Why Kenyans must do more to defeat tuberculosis

Timpiyian Leseni. [PHOTO: COURTESY/STANDARD]

World Tuberculosis (TB) Day, to be observed on Friday March 24, brings back painful recollection of how I almost lost my life to this dangerous but highly curable disease. My journey stared in 2011 with a fever, unusual fatigue, night sweats, weight loss and a swollen stomach, but no sign of the cough usually associated with TB.

I was put on antibiotics but there was no improvement and soon after, came the first surgery to remove puss from my stomach.

Unfortunately, there was still no change, since my condition had not been properly diagnosed. Only after a second operation was a sample tested and the doctor diagnosed tuberculosis.

The diagnosis was confusing to me because, until then, I thought TB was a disease of the lungs. I found out, however, that I had contracted Zoonotic TB, likely through consuming unpasteurized milk or under-cooked meat.

Ensuing treatment included one month of daily injections and seven months of anti-tuberculosis drugs.

Taking the pills was a challenge since they are big and difficult to swallow. One nurse’s advice to swallow them with porridge, though well-meaning, had the opposite effect since I would immediately throw up whatever I had eaten to take the pills. I was, however, determined to get cured so I did whatever I had to in order to take the medication.

During this time I suffered severe weight loss as well as memory loss and confusion. Doctors said, as a result of the rapid weight loss, my brain was protecting itself by going into “standstill” mode. I was losing my capacity to function as an adult.

My experience, and recovery, has taught me valuable lessons about TB. I learnt this disease does not only affect the lungs but it can affect most parts of the body. Touching someone who has the disease does not spread it, because the bacteria is transmitted only through the air.

People with active tuberculosis in their lungs contaminate the air when they cough, sneeze, laugh, spit or speak. The bacteria stays in the air for hours and when someone else breathes that air, they may become infected.
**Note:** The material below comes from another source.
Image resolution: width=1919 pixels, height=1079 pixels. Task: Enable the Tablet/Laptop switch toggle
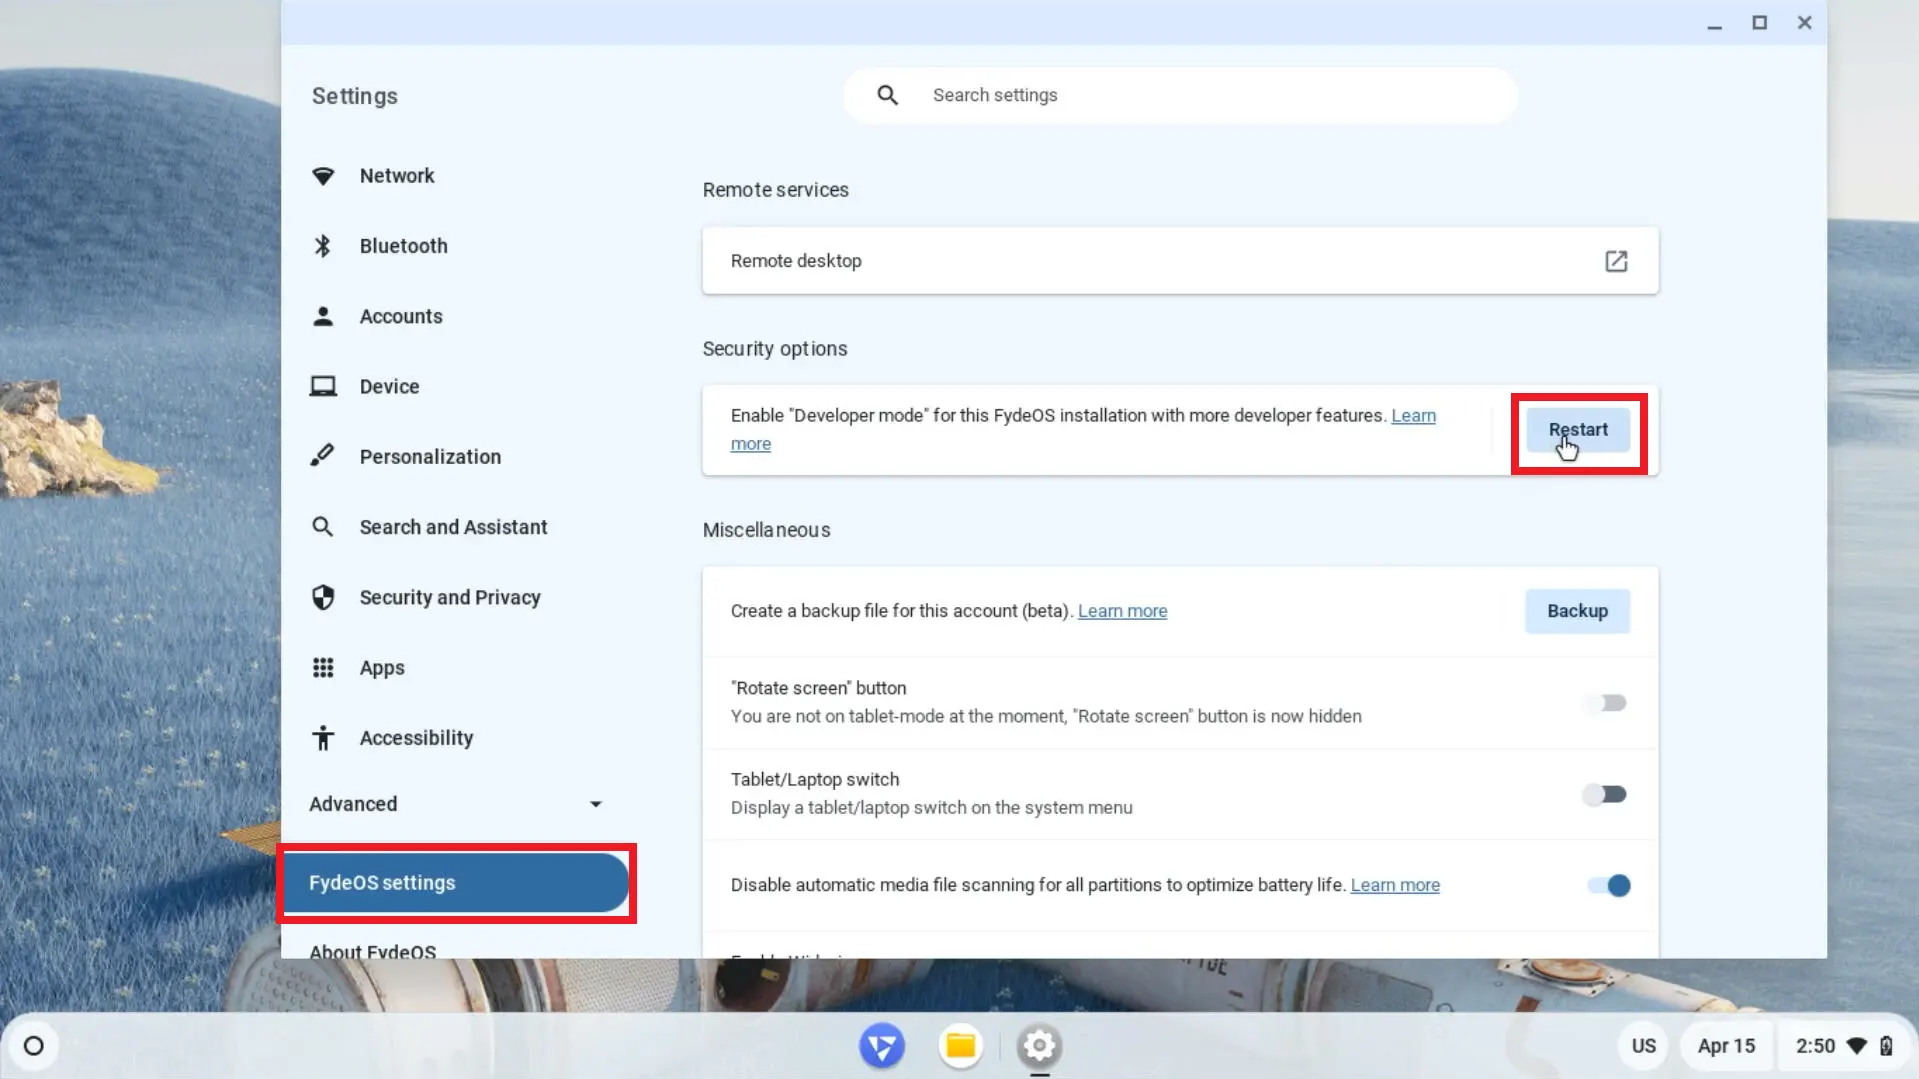(x=1606, y=794)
However people who have latent tuberculosis, or extra-pulmonary TB, do not spread bacteria into the air and cannot transmit the infection.
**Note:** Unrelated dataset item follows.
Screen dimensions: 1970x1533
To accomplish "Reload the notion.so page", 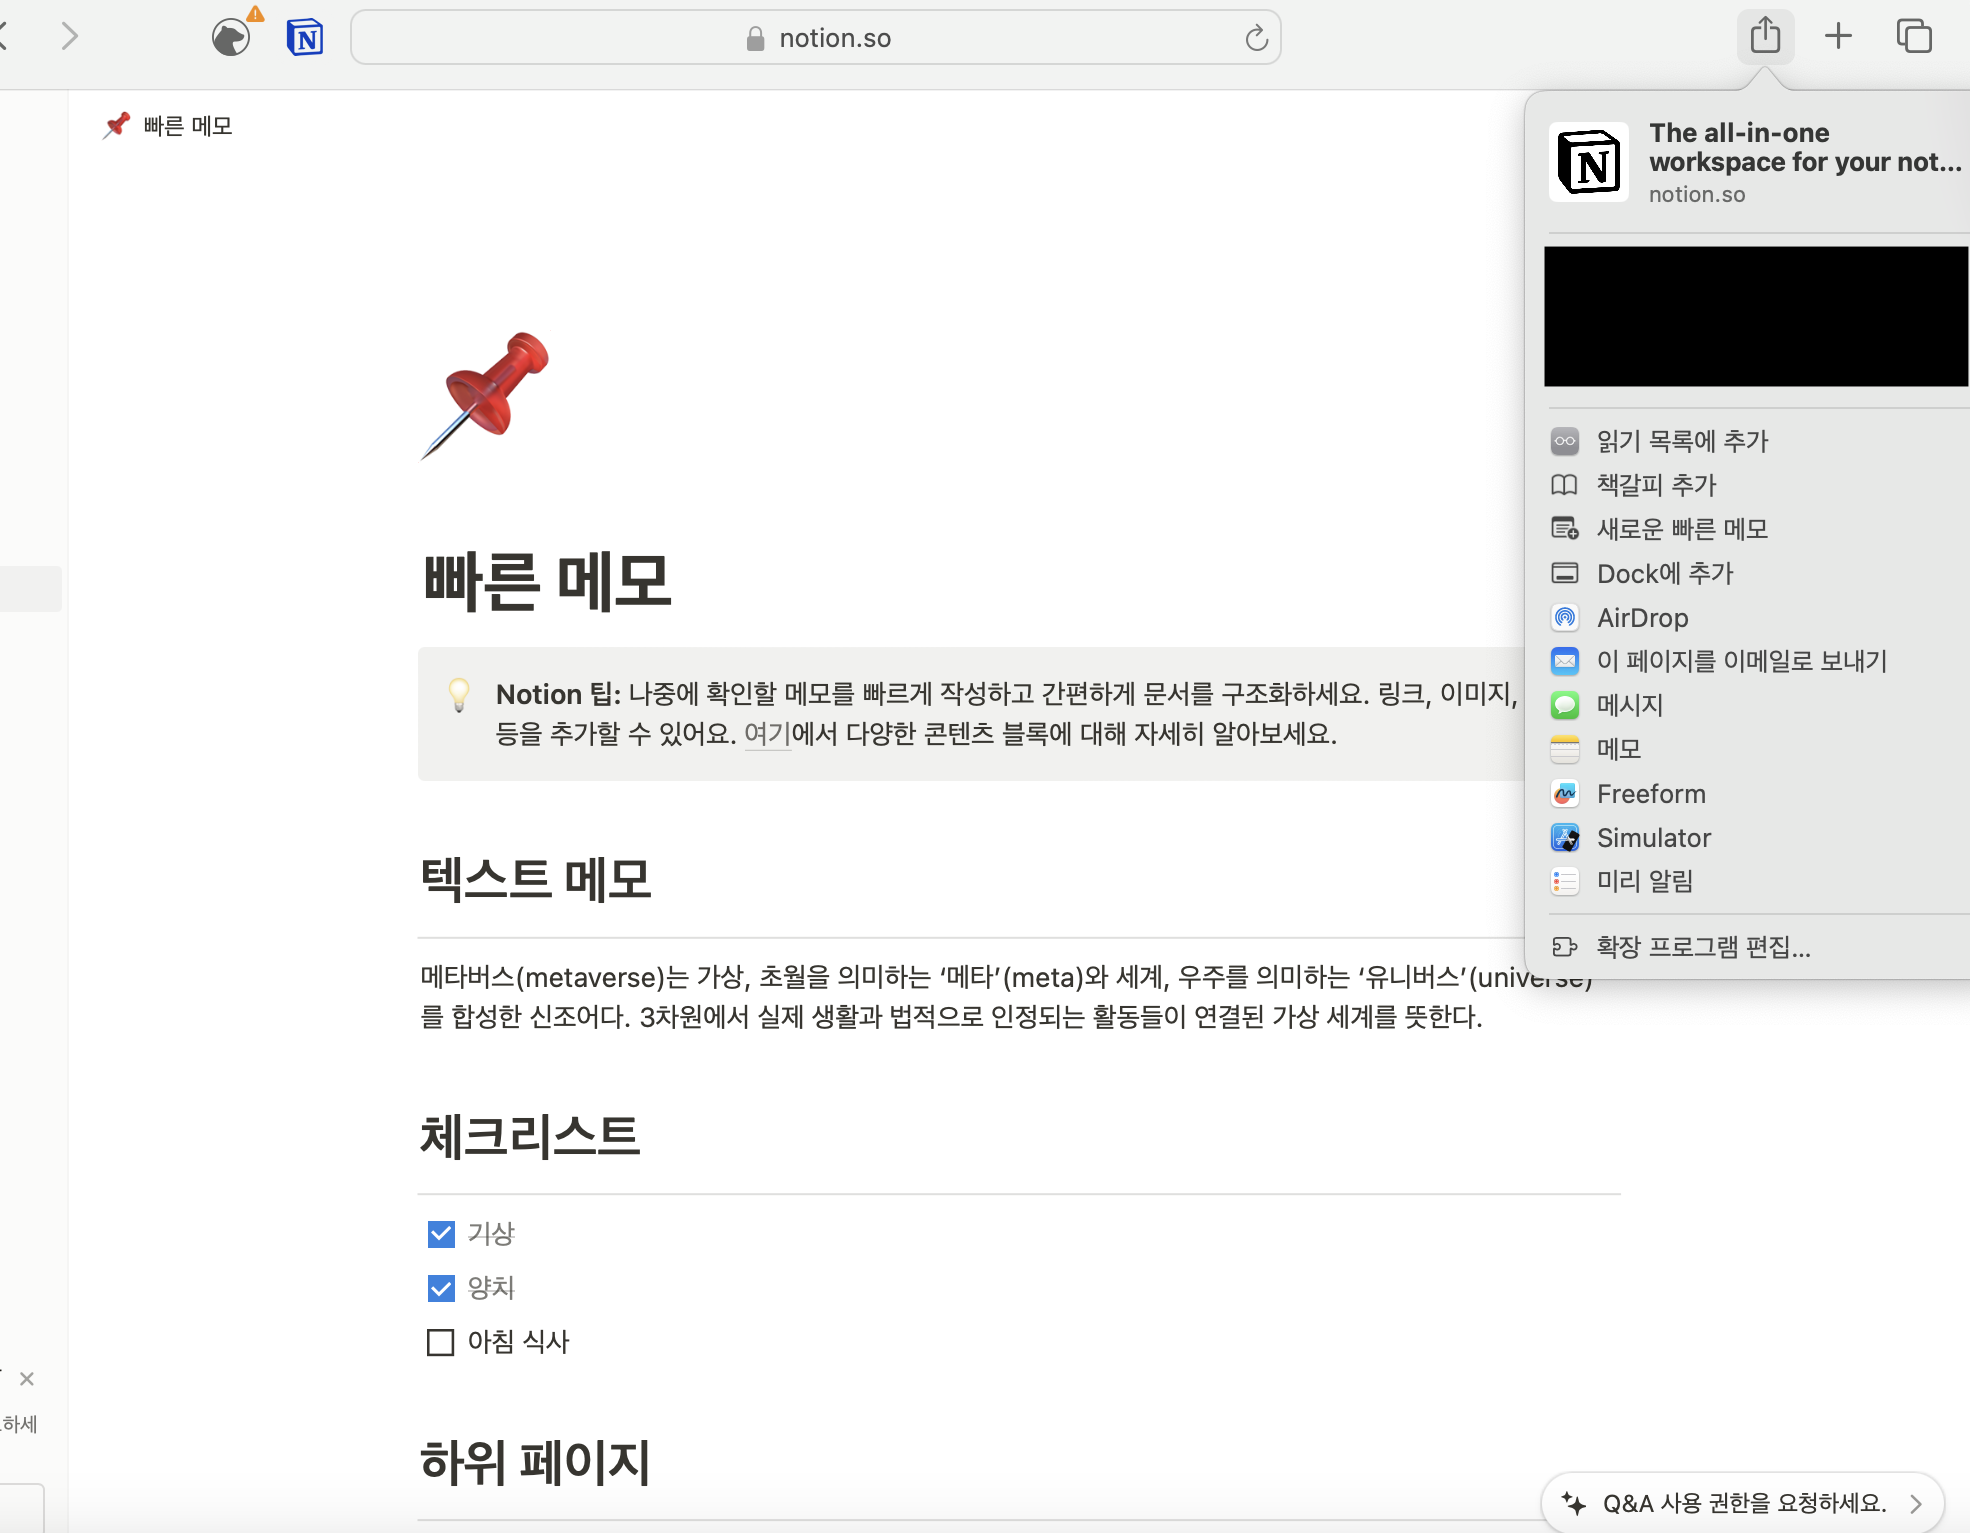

This type of TB is spread through the blood to other organs and typically affects the kidney, lymph nodes, brain cells, membranes around the heart, joints, and reproductive organs. The symptoms of extra pulmonary TB are vague. They include: Fatigue, poor appetite, fever, night sweats and weight loss.
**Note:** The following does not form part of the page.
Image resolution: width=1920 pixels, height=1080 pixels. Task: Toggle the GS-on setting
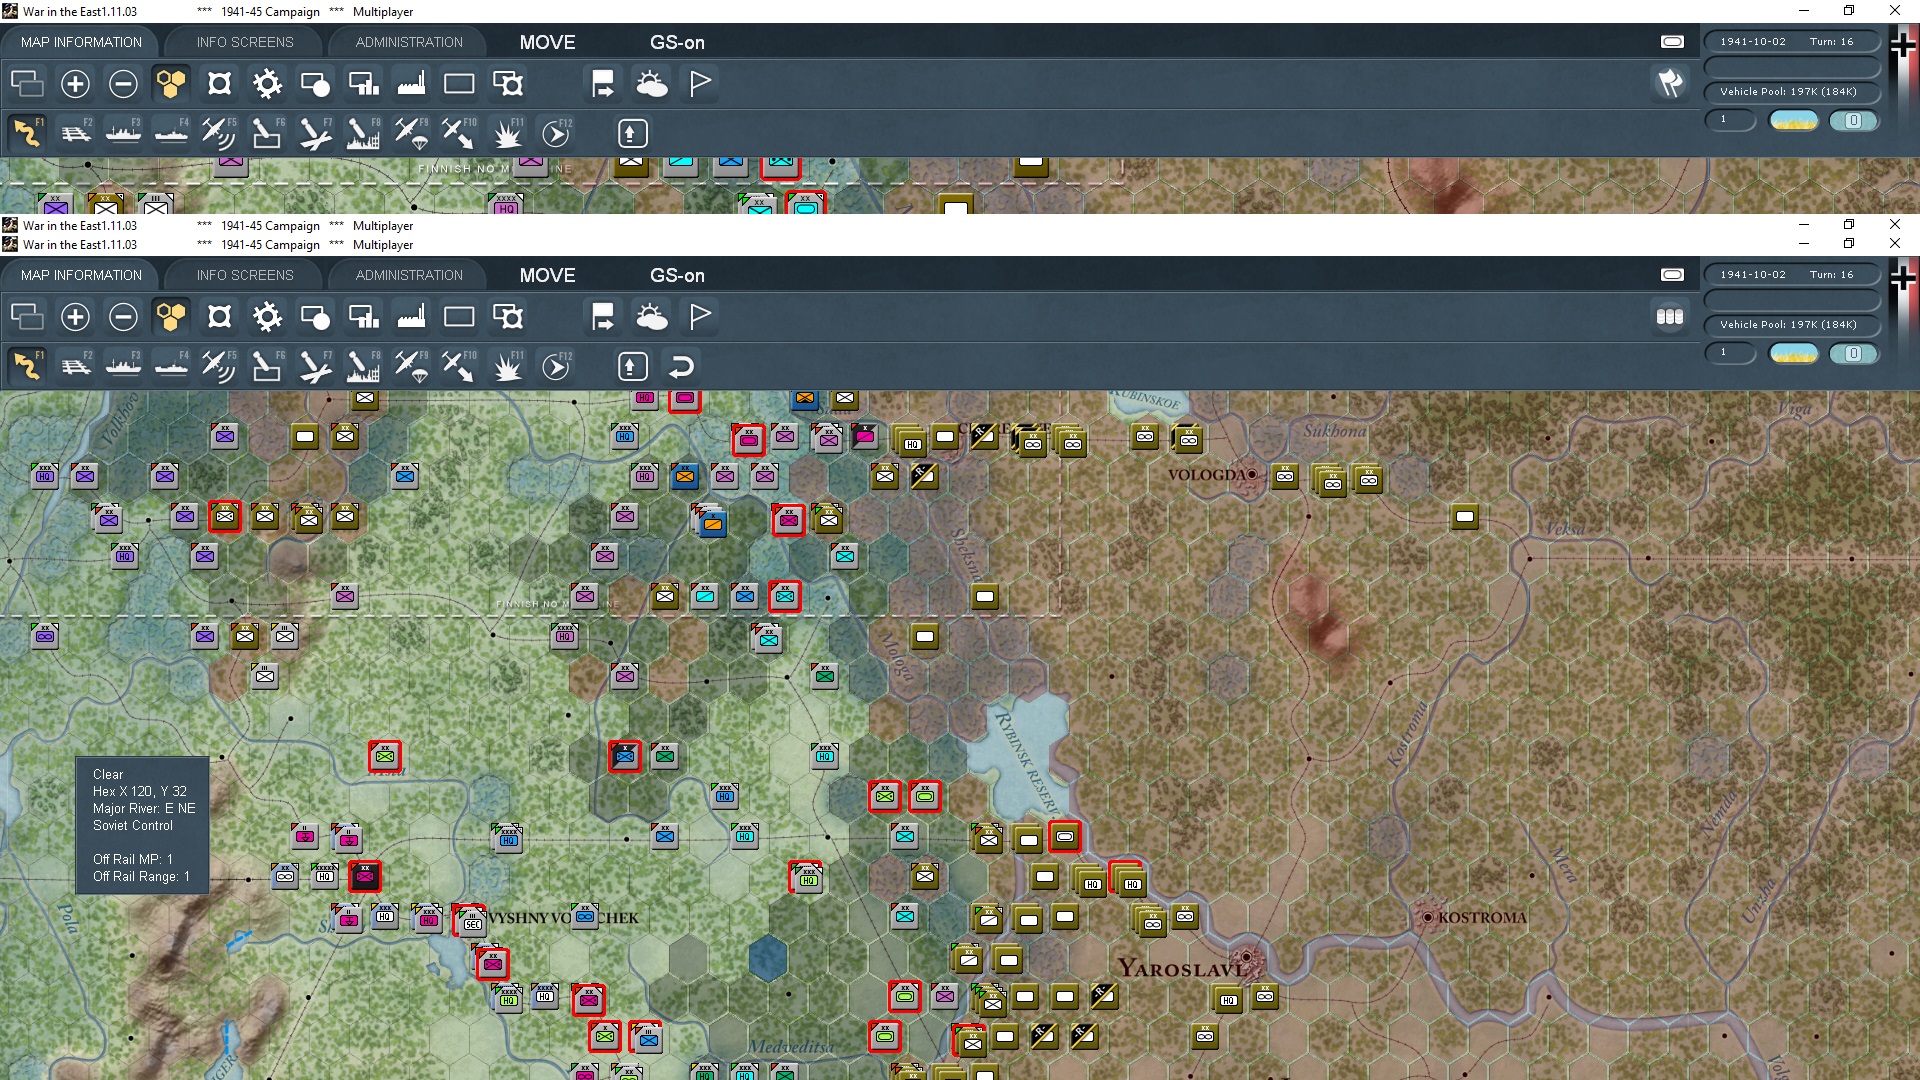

Tuberculosis that affects the brain (tuberculosis meningitis) is life threatening and its symptoms include: Fever, persistent headache, neck stiffness, nausea and drowsiness, that can lead to a coma.

As a TB survivor, I now work as a champion creating awareness in my community about the disease and I take great care to make a distinction between the form of the disease that affects the lung/pulmonary and that which affects other parts of the body or extra pulmonary.

The feedback I get from the community is that most people are unaware of extra pulmonary TB, the same way I was prior to contracting the disease. Most are also unaware that TB can be transmitted from animals to human.

This ignorance around the disease means that symptoms are too often treated as something else, and patients are lost, in the end, to a disease that is preventable, treatable and curable with free medication.

The solution lies in more public education. I am calling on the health sector, private sector, civil societies and policy makers to lead the way by making more information and education materials available.